# WHAT TO DO
Scan the lines below and report each one containing "agent" by copying it.

_ _ _

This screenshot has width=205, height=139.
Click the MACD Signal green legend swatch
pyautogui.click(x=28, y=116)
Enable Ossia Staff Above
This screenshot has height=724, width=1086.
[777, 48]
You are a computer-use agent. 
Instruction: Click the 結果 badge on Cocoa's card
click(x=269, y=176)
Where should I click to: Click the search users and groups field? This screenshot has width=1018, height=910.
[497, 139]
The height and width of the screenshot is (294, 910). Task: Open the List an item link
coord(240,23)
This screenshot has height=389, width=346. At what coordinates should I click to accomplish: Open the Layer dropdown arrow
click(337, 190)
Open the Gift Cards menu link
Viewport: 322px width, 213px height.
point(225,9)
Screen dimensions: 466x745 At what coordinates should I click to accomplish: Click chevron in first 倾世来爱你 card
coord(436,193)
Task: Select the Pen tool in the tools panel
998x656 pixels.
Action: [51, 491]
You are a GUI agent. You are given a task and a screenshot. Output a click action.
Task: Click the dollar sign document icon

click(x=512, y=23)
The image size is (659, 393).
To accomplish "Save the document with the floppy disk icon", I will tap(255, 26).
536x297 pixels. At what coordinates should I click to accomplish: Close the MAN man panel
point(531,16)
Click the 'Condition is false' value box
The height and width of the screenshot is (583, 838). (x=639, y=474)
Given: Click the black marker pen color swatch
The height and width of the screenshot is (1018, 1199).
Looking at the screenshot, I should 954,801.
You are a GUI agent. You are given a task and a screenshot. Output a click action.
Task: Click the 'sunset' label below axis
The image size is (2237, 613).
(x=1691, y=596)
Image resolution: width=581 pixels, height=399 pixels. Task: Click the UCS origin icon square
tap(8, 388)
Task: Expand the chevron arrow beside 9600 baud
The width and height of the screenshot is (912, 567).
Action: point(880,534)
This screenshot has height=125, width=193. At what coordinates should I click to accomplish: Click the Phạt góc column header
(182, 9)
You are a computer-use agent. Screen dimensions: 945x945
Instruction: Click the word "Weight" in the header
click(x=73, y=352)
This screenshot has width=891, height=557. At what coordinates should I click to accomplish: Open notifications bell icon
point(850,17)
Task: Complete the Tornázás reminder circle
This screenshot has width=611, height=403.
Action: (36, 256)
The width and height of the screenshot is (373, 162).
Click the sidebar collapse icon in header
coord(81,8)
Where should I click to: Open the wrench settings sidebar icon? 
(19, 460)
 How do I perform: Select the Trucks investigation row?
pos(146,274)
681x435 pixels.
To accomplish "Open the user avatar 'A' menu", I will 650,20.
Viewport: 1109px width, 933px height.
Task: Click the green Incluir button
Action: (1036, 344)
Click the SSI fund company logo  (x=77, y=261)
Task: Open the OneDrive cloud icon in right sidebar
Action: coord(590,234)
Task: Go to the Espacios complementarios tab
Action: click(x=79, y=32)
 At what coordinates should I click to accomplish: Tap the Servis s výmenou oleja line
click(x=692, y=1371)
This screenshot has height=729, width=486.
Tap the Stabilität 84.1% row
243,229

_ _ _

# REPLY
You are a computer-use agent. 
You are a GUI agent. You are given a task and a screenshot. Output a click action.
You are a GUI agent. You are given a task and a screenshot. Output a click action.
You are a computer-use agent. Screen dimensions: 945x945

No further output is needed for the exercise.